次の章「いかがわしい者たち」以下は、以前に雑誌等に掲載された記事の再掲等ですが、ここでも、題名の4人に加え、多くの著名人が批判されています。小池百合子、池田大作、百田尚樹、松本人志、内田樹、山口那津男、吉村洋文、豊田章夫、韓鶴子、渋沢栄一、佐藤優・・・。
私は、これらの批判の多くに同意なのですが、意見が異なる対象者もいます。著者は、民主主義を唱えながら天皇制を支持している内田樹氏らを批判しますが、実は私もそうなのです。リベラルを自称しながら、皇室を敬愛しています。矛盾は承知していますが、人間は必ずしも首尾一貫できないものです。

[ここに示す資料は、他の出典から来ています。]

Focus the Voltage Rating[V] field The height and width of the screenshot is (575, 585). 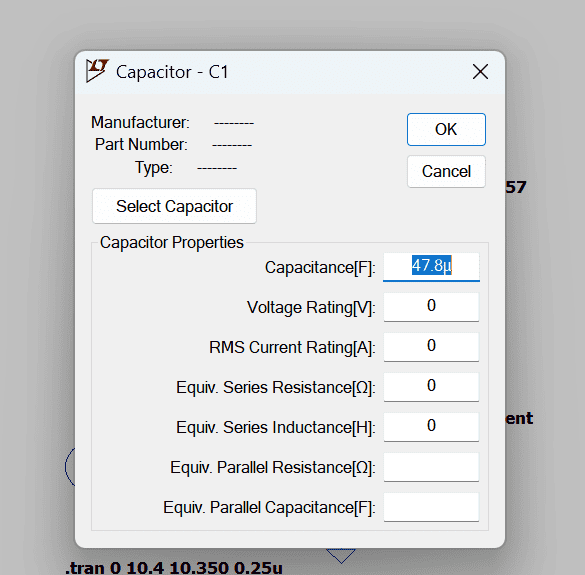click(431, 307)
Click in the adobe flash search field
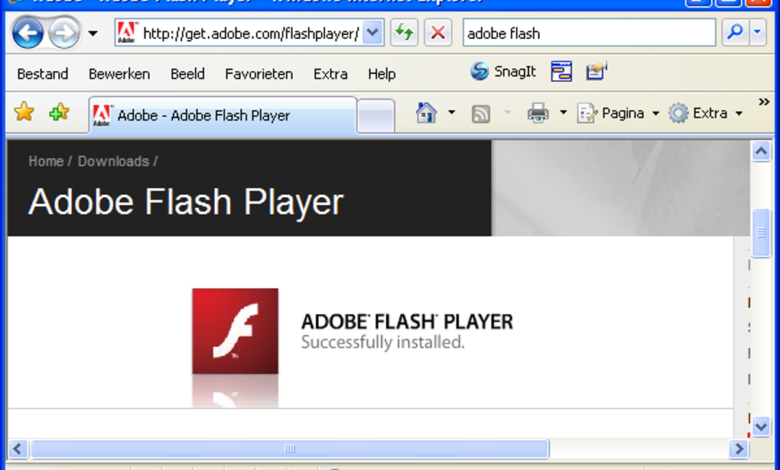This screenshot has width=780, height=470. pos(588,33)
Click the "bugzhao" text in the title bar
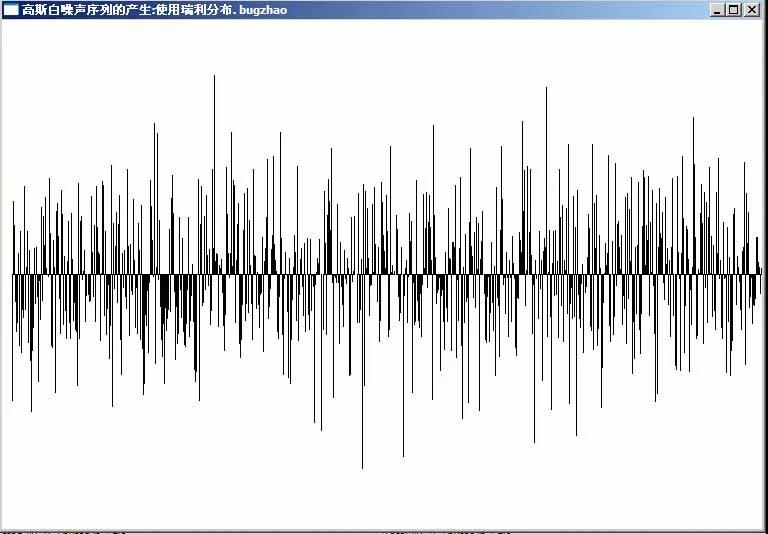Screen dimensions: 768x534 click(x=263, y=9)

また、渋沢栄一は、朝鮮の植民地支配の経済面での象徴的役割だったこと等から、紙幣の顔に相応しくないと批判されています。私は、あの時代、日本を守るために産業の近代化に果たした役割の大きさの方を評価しています。
佐藤優氏は、河井克行を選挙で応援したことや創価学会、公明党に追従していること、安倍派裏金を「大した問題ではない」と言っている点などが批判されています。それらのことは、私は知りませんでしたが、佐藤氏の学識は尊敬しています。
人物評の中で、知らなかったエピソードがたくさん出てきます。読書日記のような章もあり、そこにも多くの事実が紹介されています。それらが実に興味深い!
旧統一教会が、自衛隊に働きかけてクーデターを起こす計画もしていて、国際勝共連合(統一教会の関連団体)は「散弾銃で武装し、自衛隊で定期的に訓練も受けていた」など、初めて知って恐ろしくなりました。
称賛されている少数の中に、アフガニスタンで活動中に亡くなった医師、中村哲さんがおられます。彼は、「平和憲法とは戦争で亡くなった約300万人の『お位牌』だ」と言っておられたとのことです。大切にしたいものです。
「はじめに」から「おわりに」までエピソード満載で約260ページもある本ですが、とても楽しめました。